» **EXCERPT TO READ**:
========================================================================
Every Thursday throughout the school year for the past two years, rotating groups of St. Alphonsus fifth, sixth and seventh graders walk to the former Sisters of Mercy convent, across the street from their school, to make 40 sandwiches for distribution to the hungry.
The sandwiches – generous whole-wheat ones with thick salami, two slices of cheese, lettuce and a mayo-mustard blend the students mix themselves – are offered to the city’s homeless, Lower Garden District neighbors in need and the guests of nearby Hope House, a ministry for the poor and needy that has an adult learning center, food pantry, rent and utilities help and a prison ministry. A resident of New Orleans’ Catholic Workers House oversees the distributions.
“I feel like I am giving back to the people and helping them. I wonder if they like it and how it will taste to them,” said sixth grader Najiah Hammond.
“It makes me feel good that they don’t have to struggle to find something to eat or find money to buy food,” added sixth grader De’Leah Lewis.
Depending on the flow of donations, the sandwiches sometimes come with a hard-boiled egg or fruit. The students pray over the sandwiches after packing them in plastic baggies.
========================================================================
» **DATASET RECORDS**:

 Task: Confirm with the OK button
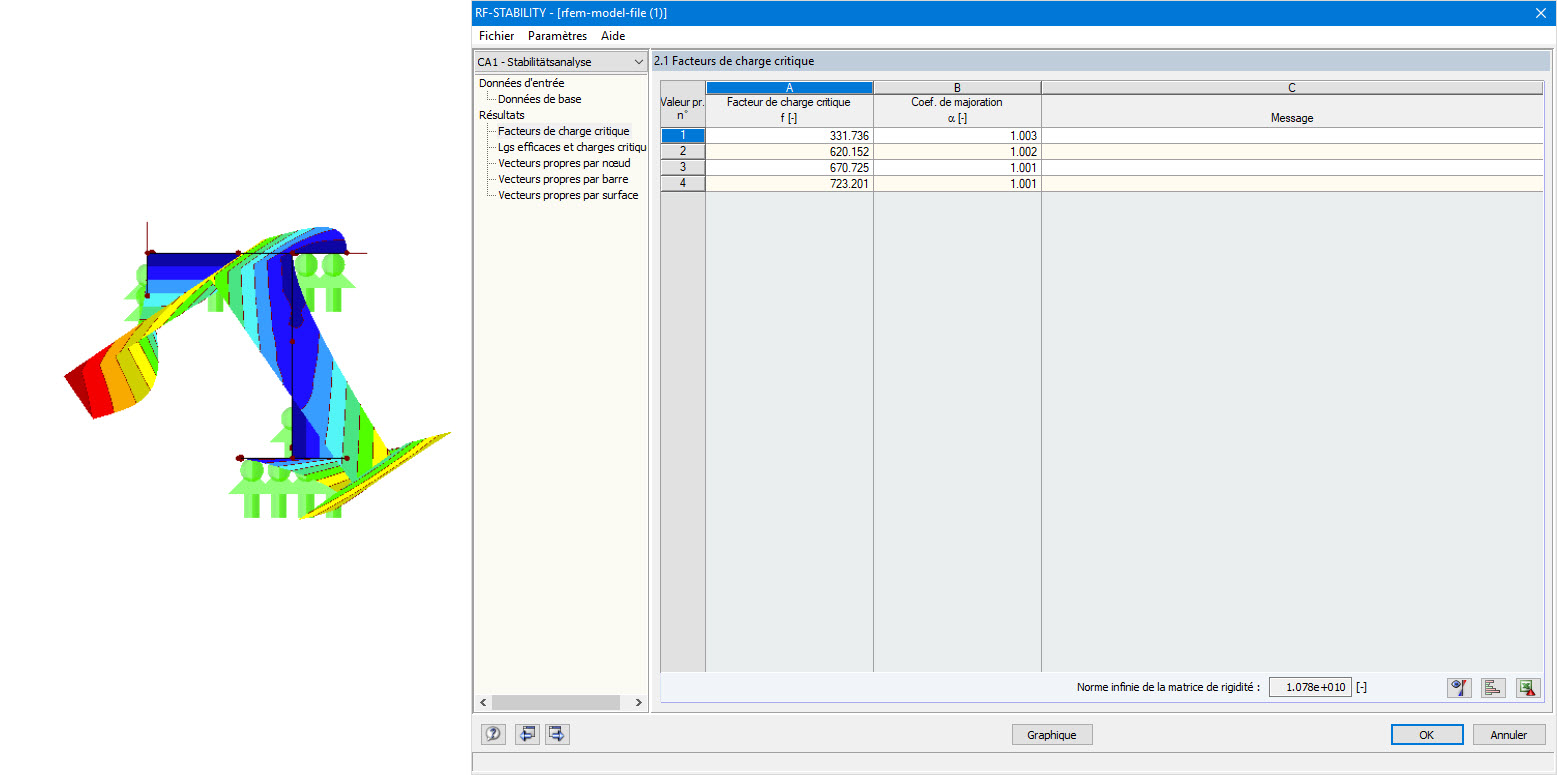1426,734
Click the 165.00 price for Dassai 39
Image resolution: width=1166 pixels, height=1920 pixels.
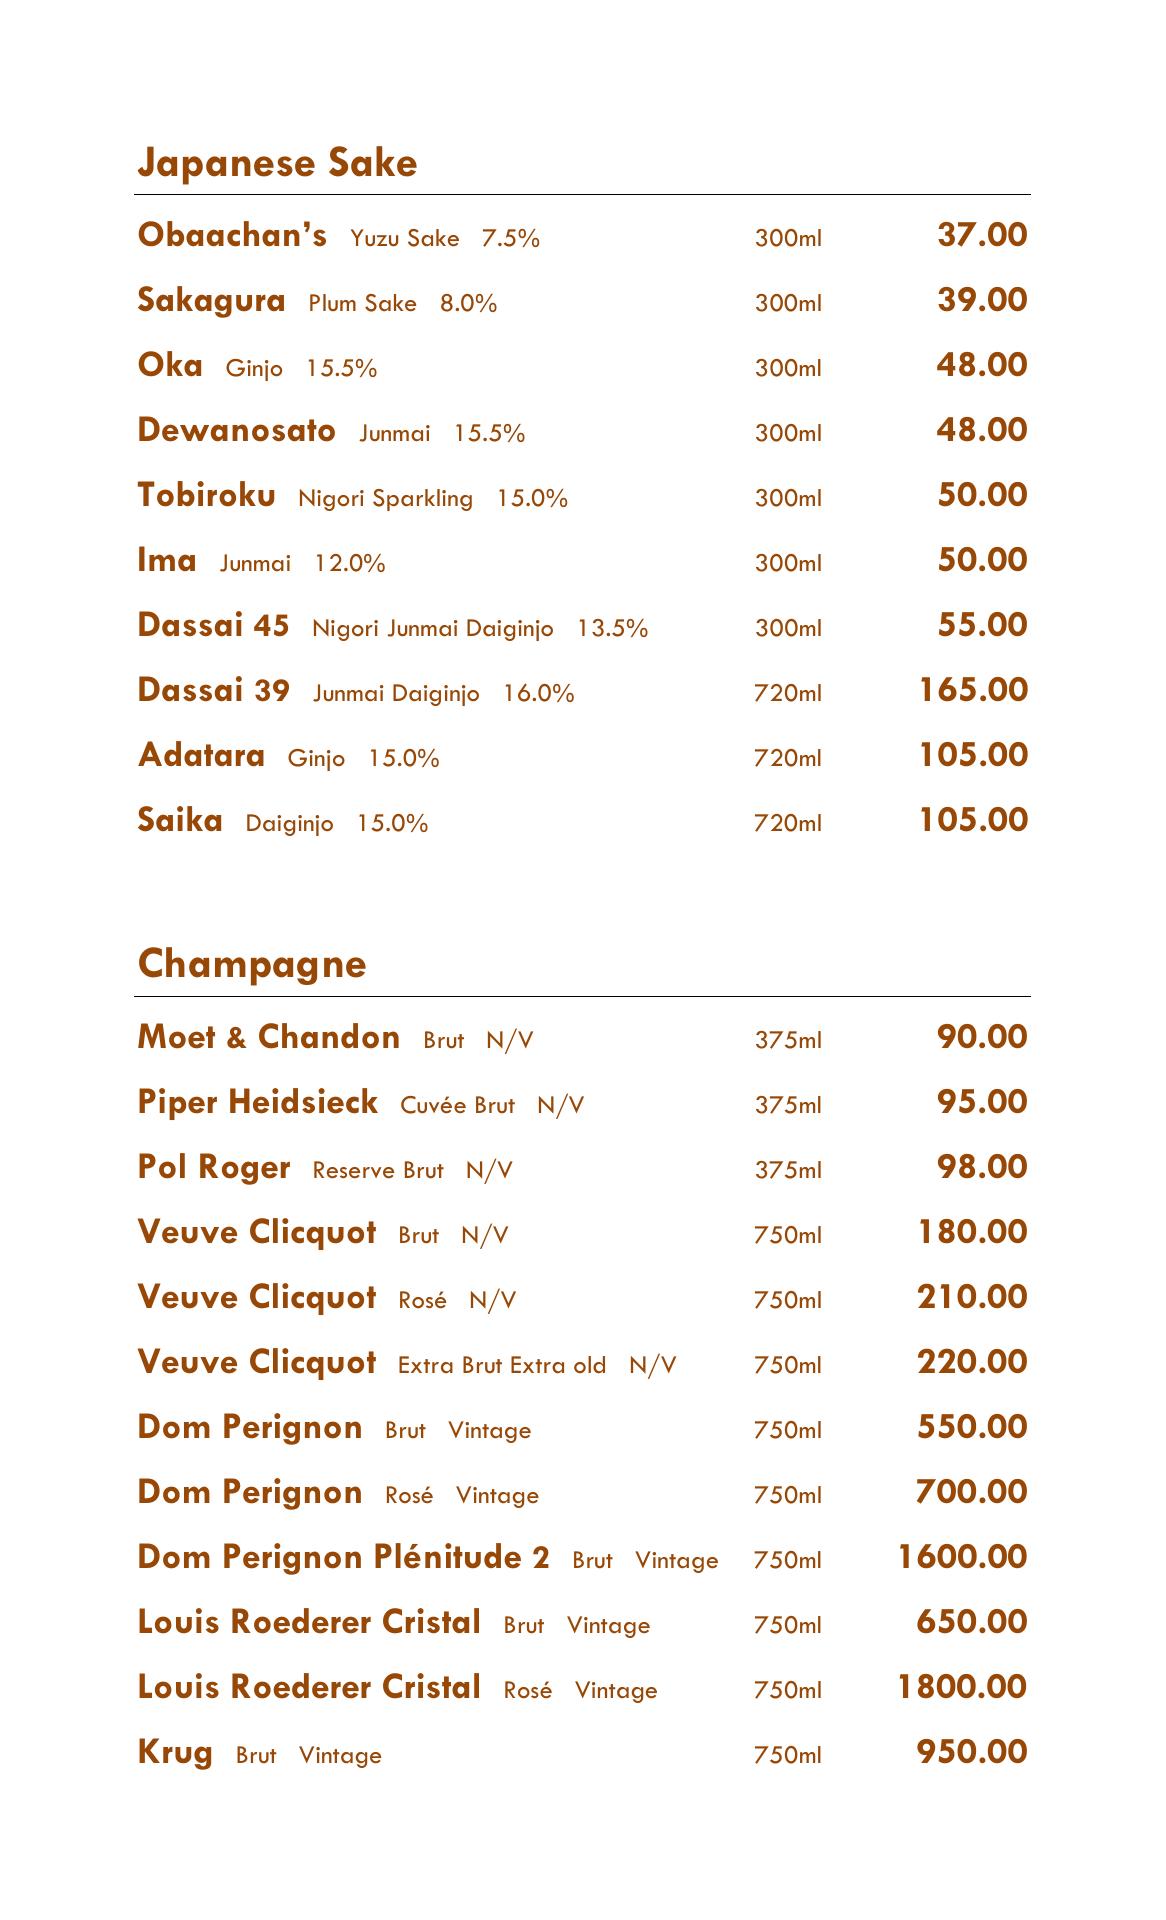pos(973,690)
========================================================================
» **PROBLEM TO SOLVE**: In the text about the St. Alphonsus sandwich program, who oversees the distributions?

» **FINISHED TASK**: A resident of New Orleans' Catholic Workers House.